What networking is and is not

Networking is not: “Hello Esther Duflo, I am also a female economist.”

Important to ask: what am I looking to get out of this? Coauthors, people to read my papers, people to help with teaching, etc. Know your goals.

Approach networking as “what can I do for you?”


External Networking

Organize sessions at conferences, particularly regional conferences. It’s a great way to reach out to people you want to meet, junior and senior, and even if they say no, at least they know your name. Ask famous people to chair the session (it’s less work than presenting or discussing). Have discussants be non-presenters, to increase numbers. Schedule back to back sessions to create a mini conference in your area of interest.

Read the interesting papers before conferences. Brilliant questions are not produced in the moment during the 15 minute presentation; read the paper beforehand and you’ll have a better start. Chat with the speaker after the presentation. Send them notes and helpful citations.

Liberal arts is a great network.
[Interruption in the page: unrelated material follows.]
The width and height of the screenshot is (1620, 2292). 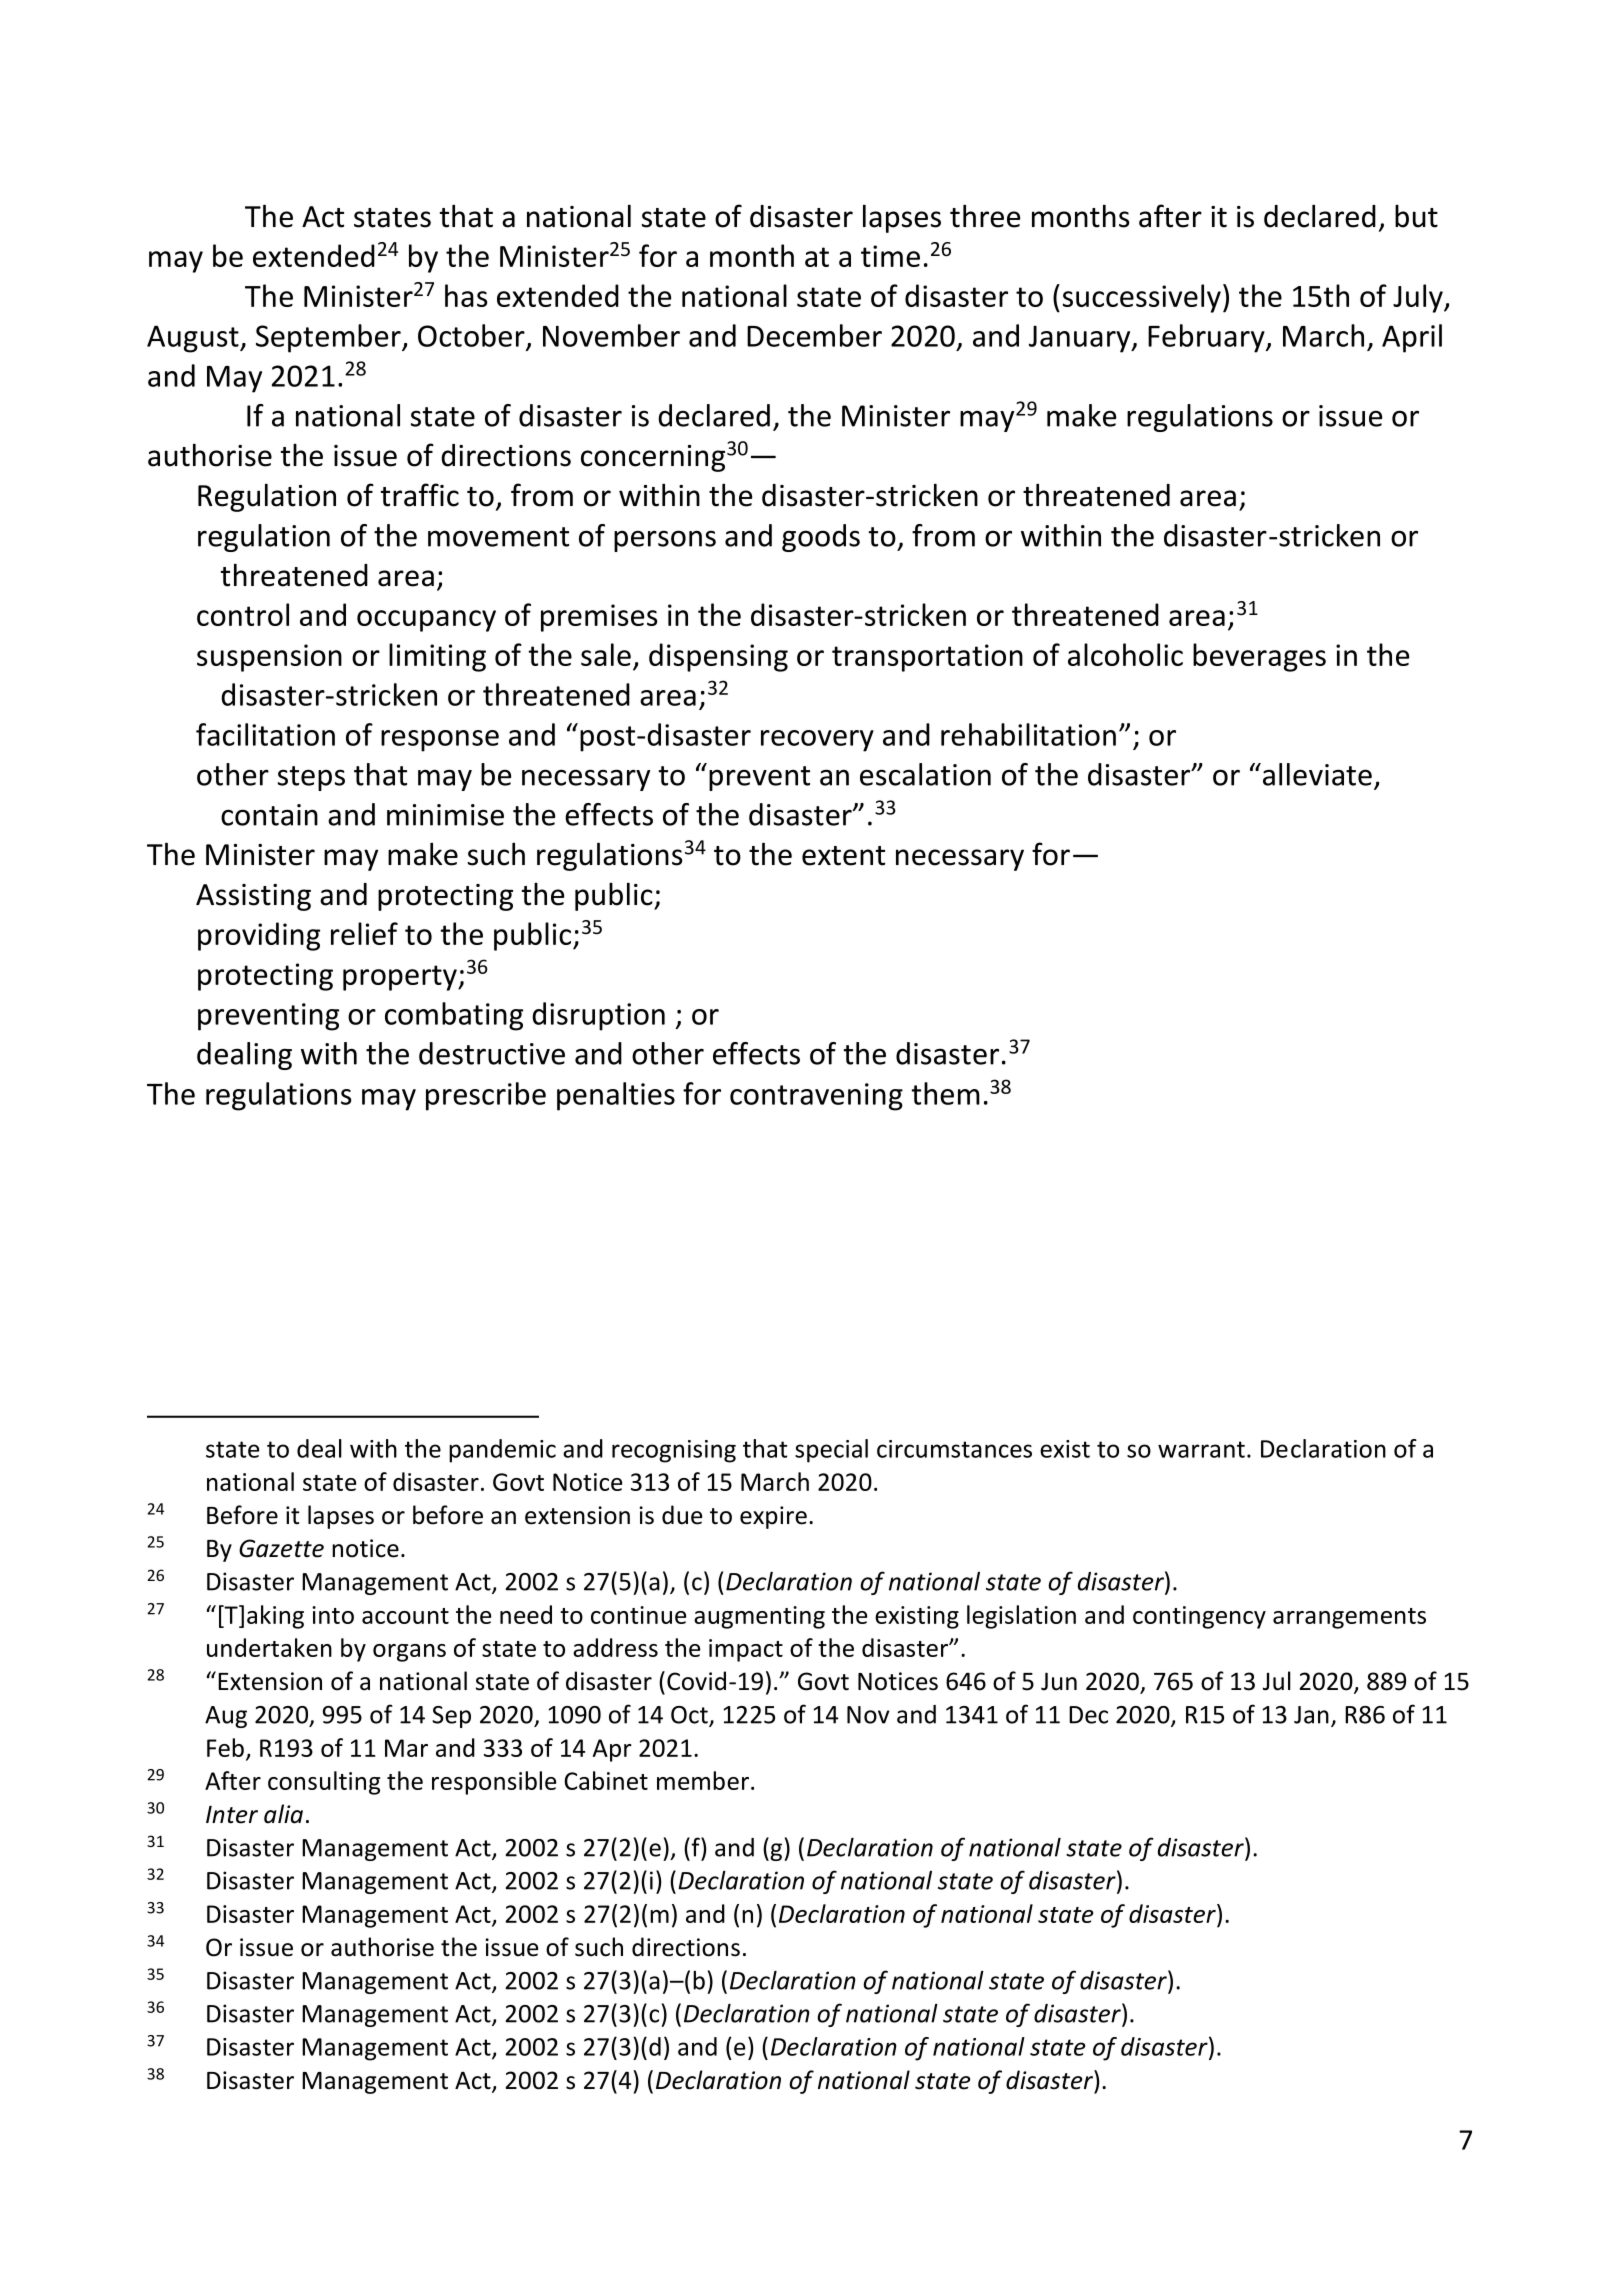 I want to click on disruption, so click(x=598, y=1016).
We often seek each other out at conferences.

If you’re shy, volunteer to do a job, give you a reason to make contact. E.g. CSWEP events often need helpers.

Don’t be embarrassed to hang on to the one person you know at a big conference. We get it. We all started somewhere.
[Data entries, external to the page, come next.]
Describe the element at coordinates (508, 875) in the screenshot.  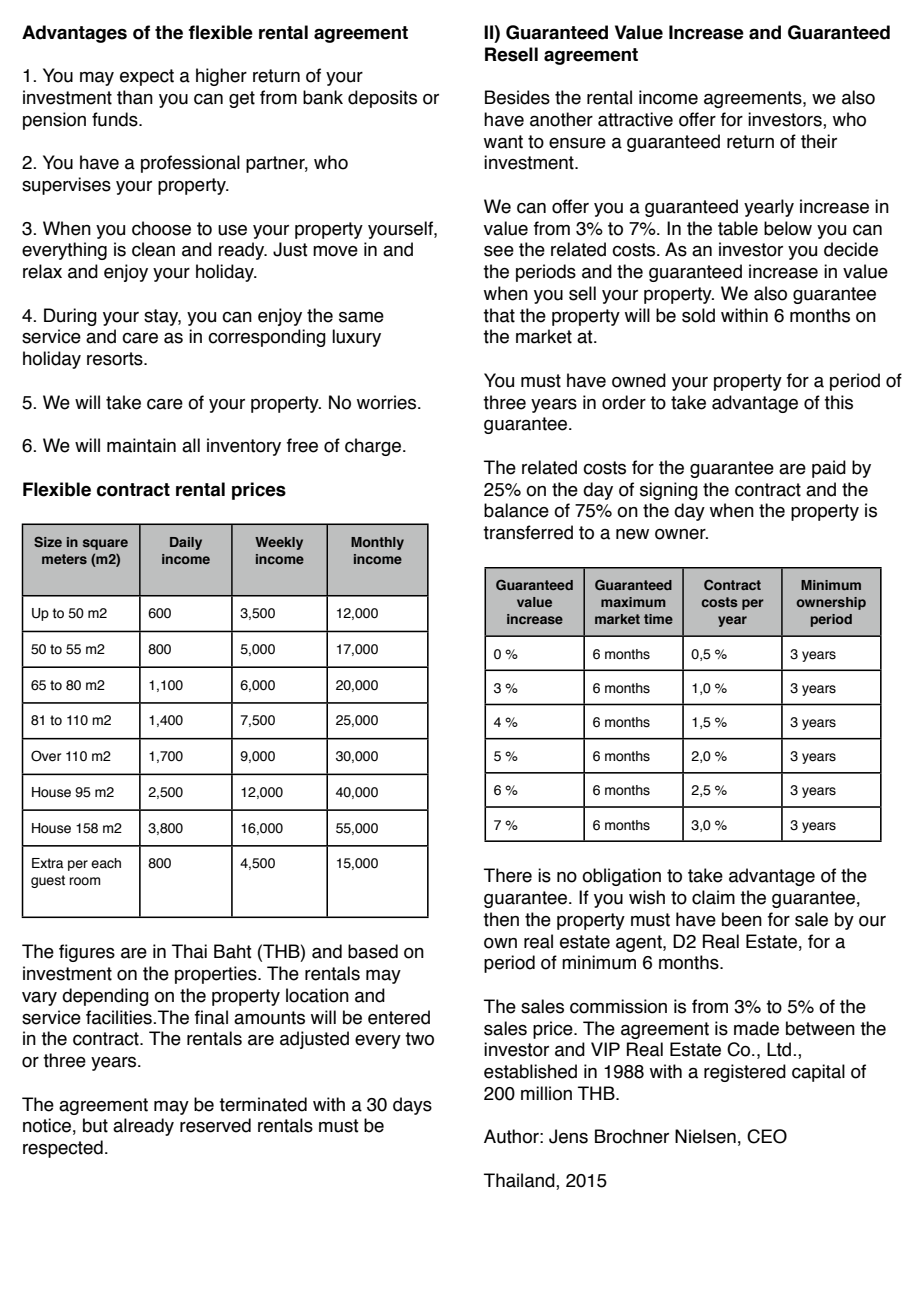
I see `There` at that location.
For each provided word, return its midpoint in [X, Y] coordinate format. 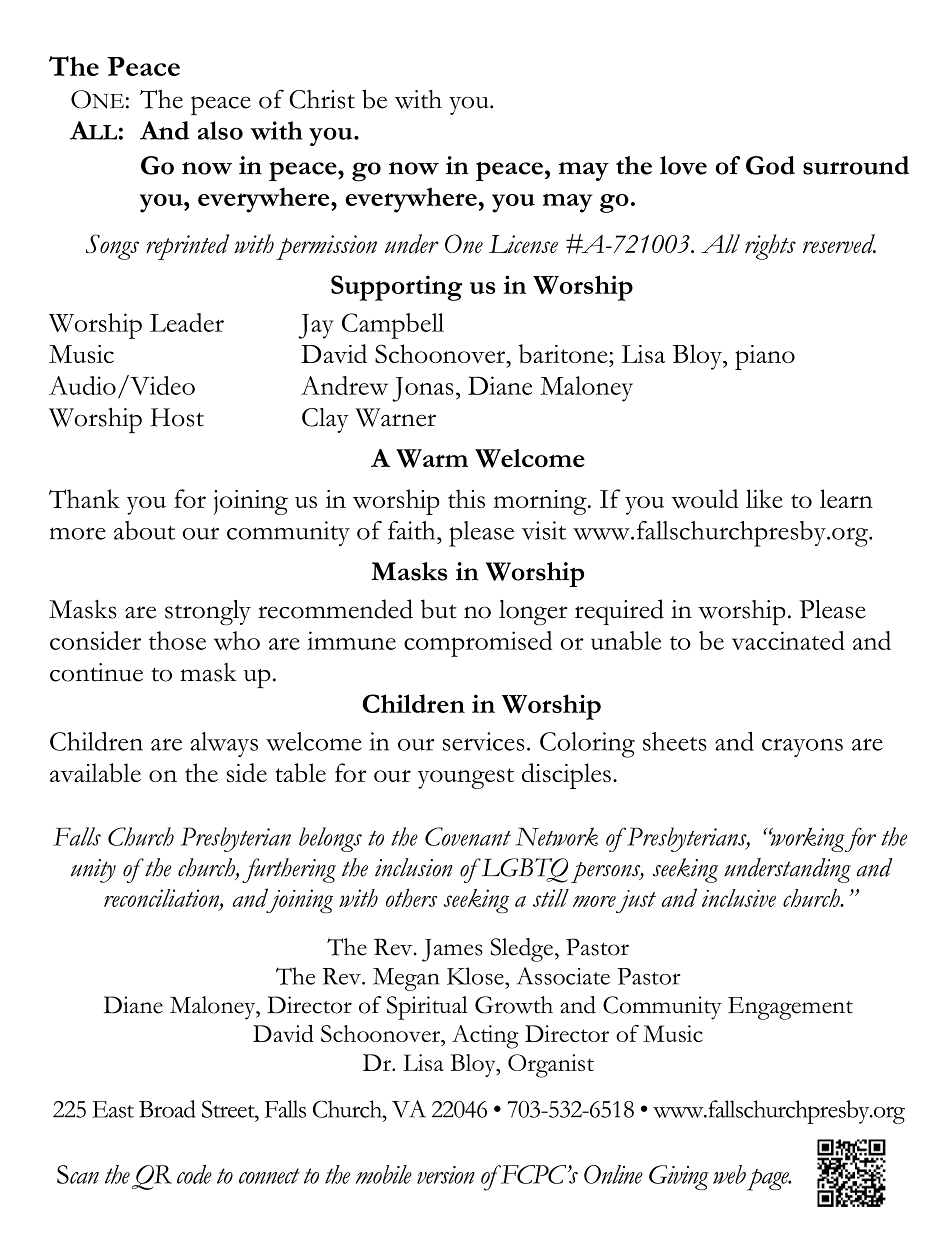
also [220, 130]
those [177, 640]
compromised [478, 644]
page [769, 1180]
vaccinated [788, 640]
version [446, 1175]
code [194, 1174]
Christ [322, 99]
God [770, 165]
Invite people to give seminars at your institution. CSWEP has money to add an extra day to a visit for mentoring.

If you have great networks, sponsor others. If you have to say no to something, suggest someone in your network.
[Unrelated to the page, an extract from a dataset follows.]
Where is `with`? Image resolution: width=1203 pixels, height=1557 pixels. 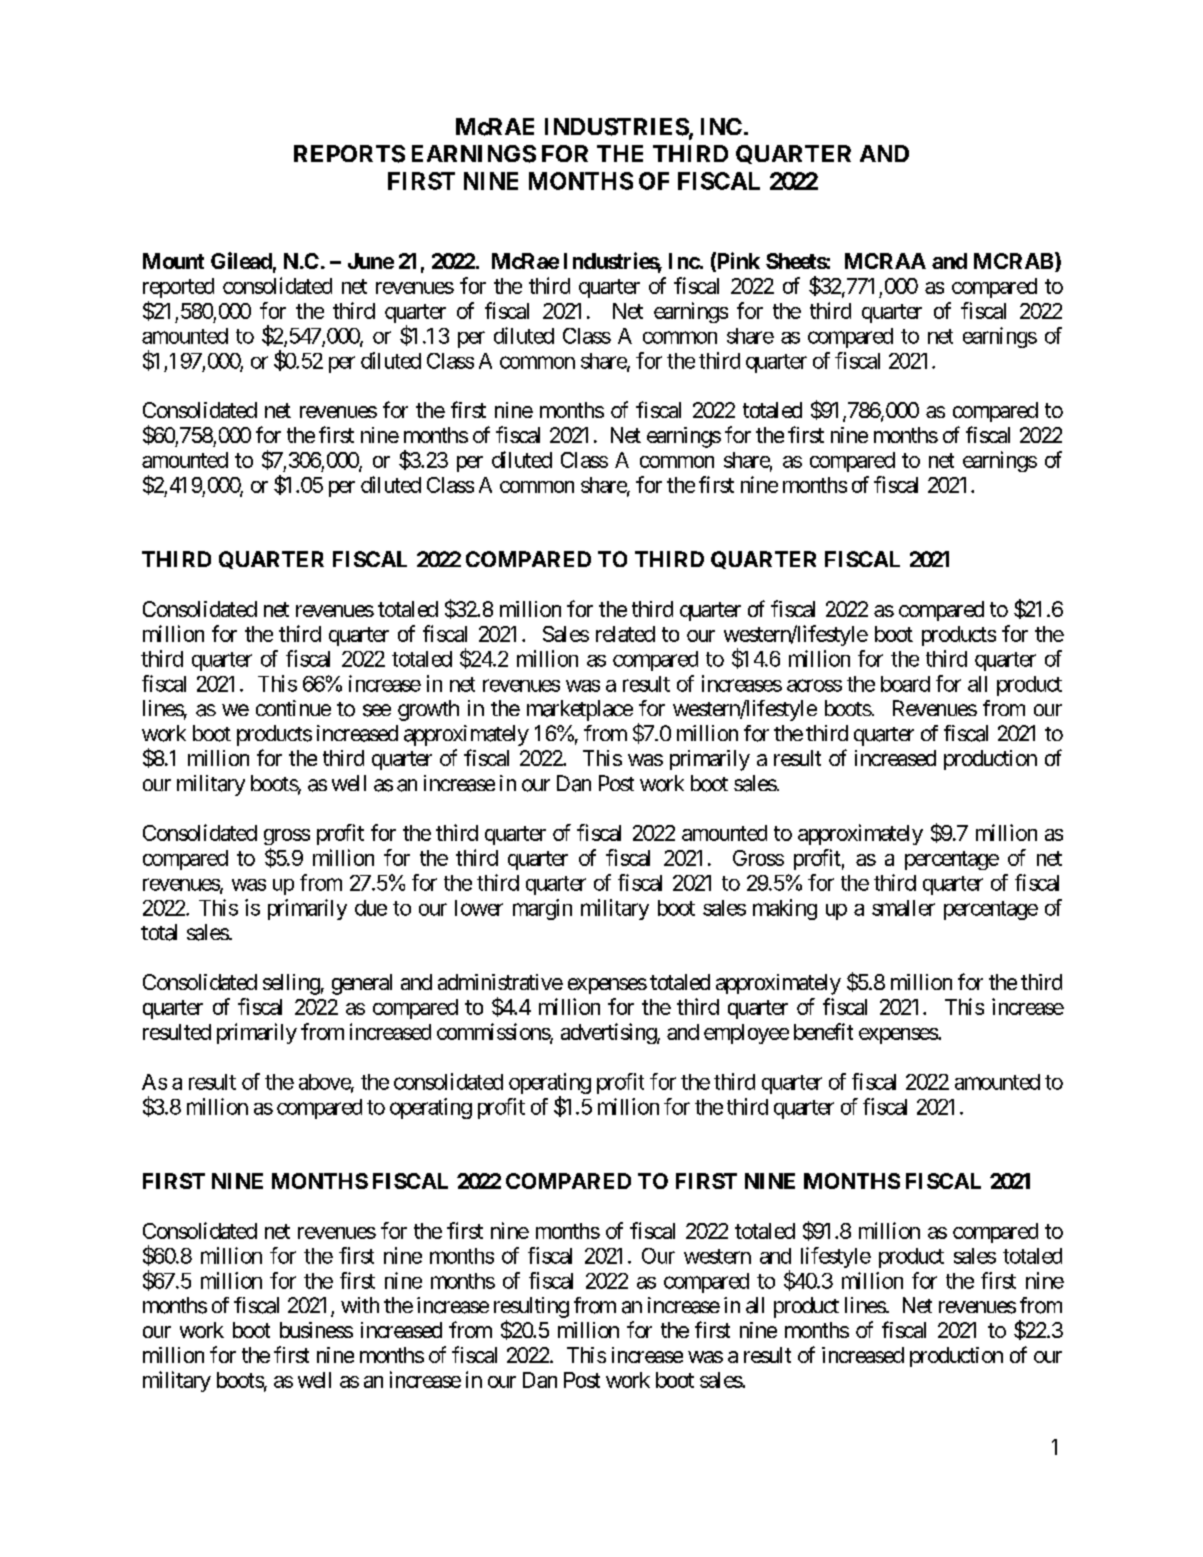 with is located at coordinates (360, 1305).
Sent your paper to everyone you cite, especially before conferences. Suggest coffee.

“I cite your paper on page X in paragraph Y.” People will check to see if you cited them correctly, then end up reading the abstract and maybe intro.


Internal Networking

Do one high profile committee to get name/face recognition, then step back till after tenure.

There’s no way to not do any (service) work, but make it strategic (learn things) and high profile (name known).

“People need to know who you are” really does mean just that. It doesn’t mean all people have to like you, nor that you need to do a ton of service work.

Being known in the junior network at your institution is not enough (i.e. the happy hour listserve). Seniors need to know you too.

Reach out to a senior female professor outside your field at your institution.

Be present and be visible. Limit working at home or with office door closed.


from jess: tweet

Live Tweet conferences.

At #ABCA, I reconnected with @tedmiguel because I tweeted his keynote. @krayberry followed me, retweeted me. A bunch of new people followed me.

Then when I tweeted about my new paper, 64 people clicked on the link. Traffic to my website increased 130%.

At #ESAWorld2017, @FrankSchilbach asked me: “how’s the cows paper?” Wha? We’ve never talked about my cows paper. “Oh, I saw it on Twitter.”

I live tweeted #ESAWorld2017. The organizer Charlie Sprenger heard about it, came to my talk, and fixed a problem in my paper.

At #CeMENT, talking about tweeting was a natural conversation starter. Networking by tweeting about networking.

After #CeMENT, I tweeted my favorite bits of advice. @ShellyJLundberg followed me, retweeted me. IPA included me in their weekly links on @cblatts blog.

I picked up 100 new Twitter followers and 600 visitors to my webpage, 12% of whom clicked on my Research page in addition to the mentoring notes.

This proved 2 things to me: 1) Network by making yourself useful; 2) Just Tweet already!